The third encounter was in a church. I can’t recall in what town I was, but I happened to notice the church, wandered in, and stood admiring the architecture and the stained glass windows. A short middle-aged man wearing a suit approached me and warily asked (in English) what I wanted. A little taken aback by his tone, I replied that I was just a tourist admiring the church. I asked him a few questions about the church – the sort of questions any tourist might ask – and he answered politely. But as he was talking I gradually became aware that something was amiss. In his eyes I saw something that I recognized after a while as fear. I also noticed that he was trembling slightly. I did not recognize these signs for what they were right away because it was difficult for me to conceive of the possibility that he might fear me. Why should he fear me? When I did become conscious of his fear, I acted to relieve it by quickly walking away and out of the church.  

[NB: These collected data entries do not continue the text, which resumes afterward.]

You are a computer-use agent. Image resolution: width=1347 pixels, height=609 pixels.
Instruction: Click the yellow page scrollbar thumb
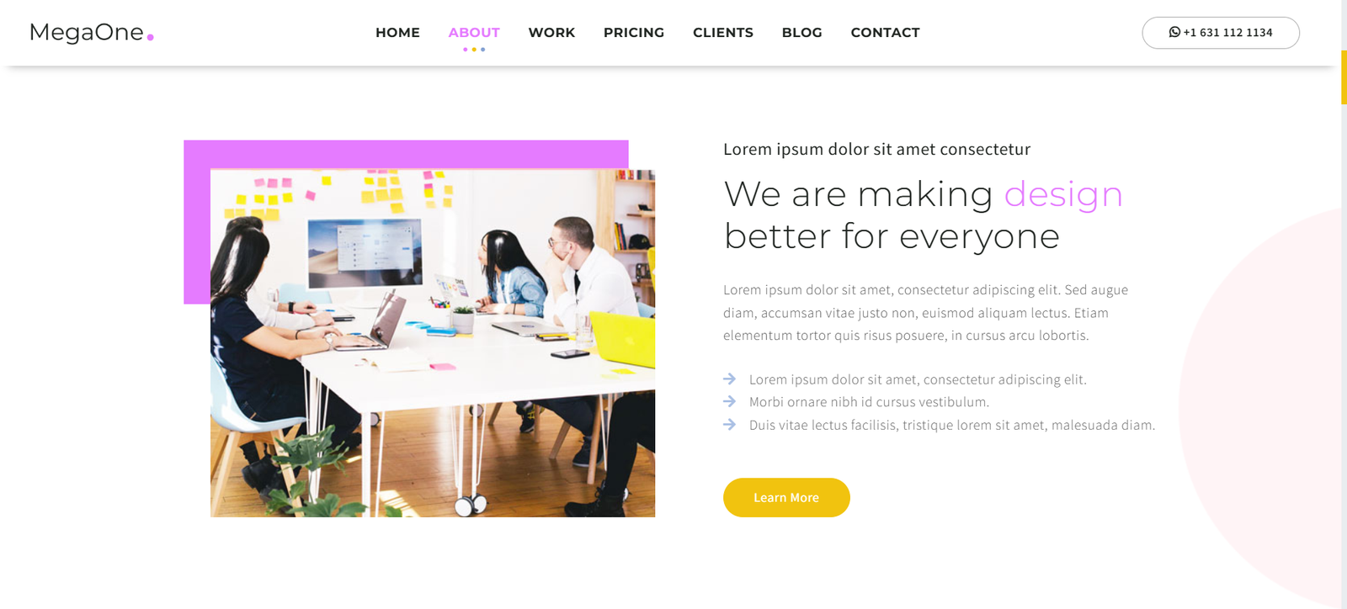click(1344, 77)
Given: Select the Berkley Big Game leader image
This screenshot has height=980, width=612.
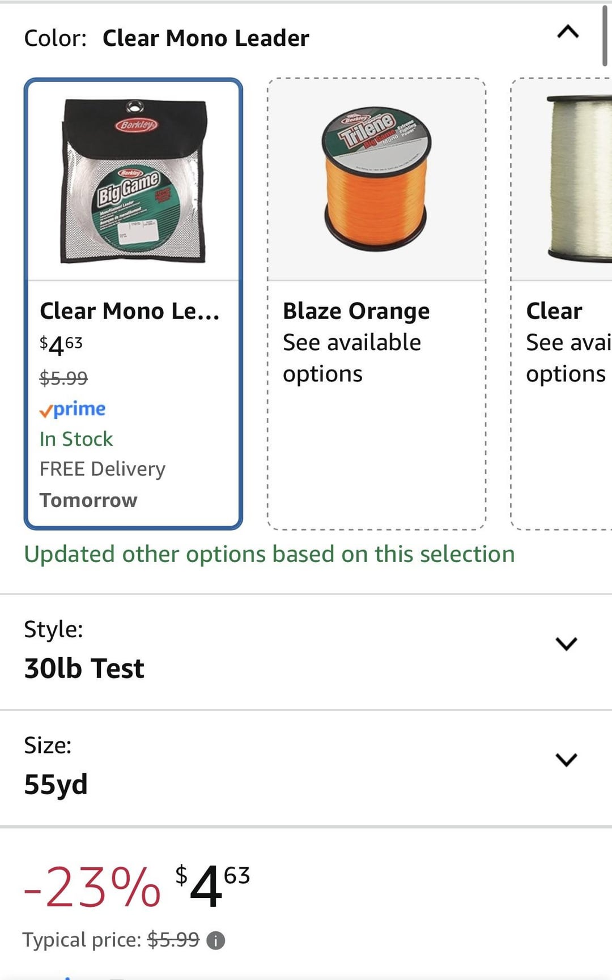Looking at the screenshot, I should point(134,180).
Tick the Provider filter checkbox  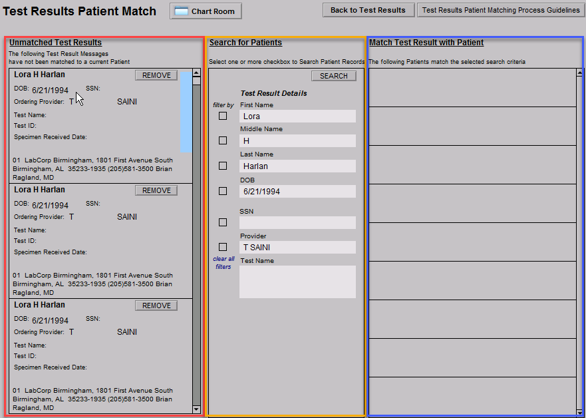coord(223,247)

Afterward it slowly dawned on me. A church is a place where Christians worship, and in this country the Christians were mostly “Palestinians.” This man must have been a Palestinian and he must have been afraid of me because I was a Jew. Elsewhere it was we Jews who were afraid, but here we were the master race and non-Jews were afraid of us. I felt acutely uncomfortable. Wasn’t this even worse than the other way round? I resolved not to come to Israel again, because I did not want to be in a country where I was feared. 

The fourth and final encounter was of a more mystical kind. 

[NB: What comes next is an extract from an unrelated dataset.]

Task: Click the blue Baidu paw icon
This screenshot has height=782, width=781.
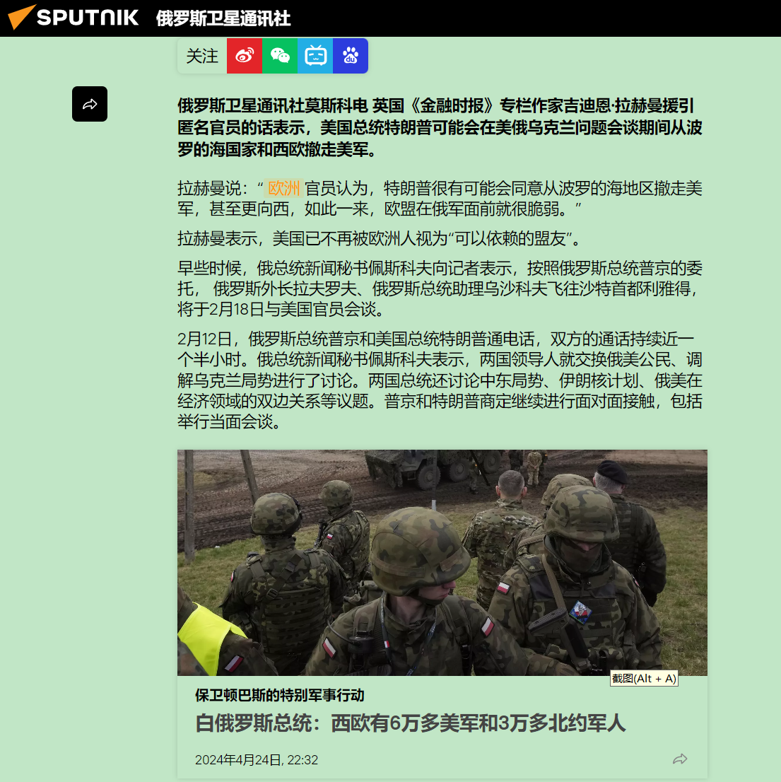Action: point(351,56)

I was hiking somewhere on the coastal plain to the east of Tel Aviv. I had spotted what looked like some ruins in the distance and wanted to get a closer look. I was walking across a wide stretch of wasteland surrounded by a very long ring road. Apart from a few vehicles moving along that distant road, no one else was in sight. Only the wild grass and the wind. 

I reached the ruins. Clearly there had once been a village here. I sat down on a large stone and remained sitting there. I sat there for several hours. I must have fallen into some sort of trance. Now and then I heard everyday sounds, like the creak of a door opening or closing or a human voice saying something in a language that I did not understand but that I knew must be Arabic. 

Was it the spirits of the people who used to live there? Or just imaginings that my mind conjured out of the sound of the wind rustling in the grass? The spirits, if indeed they were spirits, showed no sign of being aware of my presence. 

When I finally awoke from my trance, the sun was already low in the sky. I started to walk back over the wasteland toward the road. The puzzle was now solved. I knew who the Palestinians were. They were simply the people whose country this used to be. The Zionists had stolen it from them. Some chutzpah, eh? Now I knew their dirty little secret. A good thing they weren’t all that thorough in clearing up the mess, otherwise I would still be in the dark! 

I am reluctant to believe in spirits, but I cannot explain what I experienced in any other way. I am fairly sure that at that age I had never before heard spoken Arabic. When I went to college a year or two later and met Arab students and heard them speak Arabic among themselves, I recognized it as the same language that I had heard in those ruins. So how could my mind have manufactured those voices?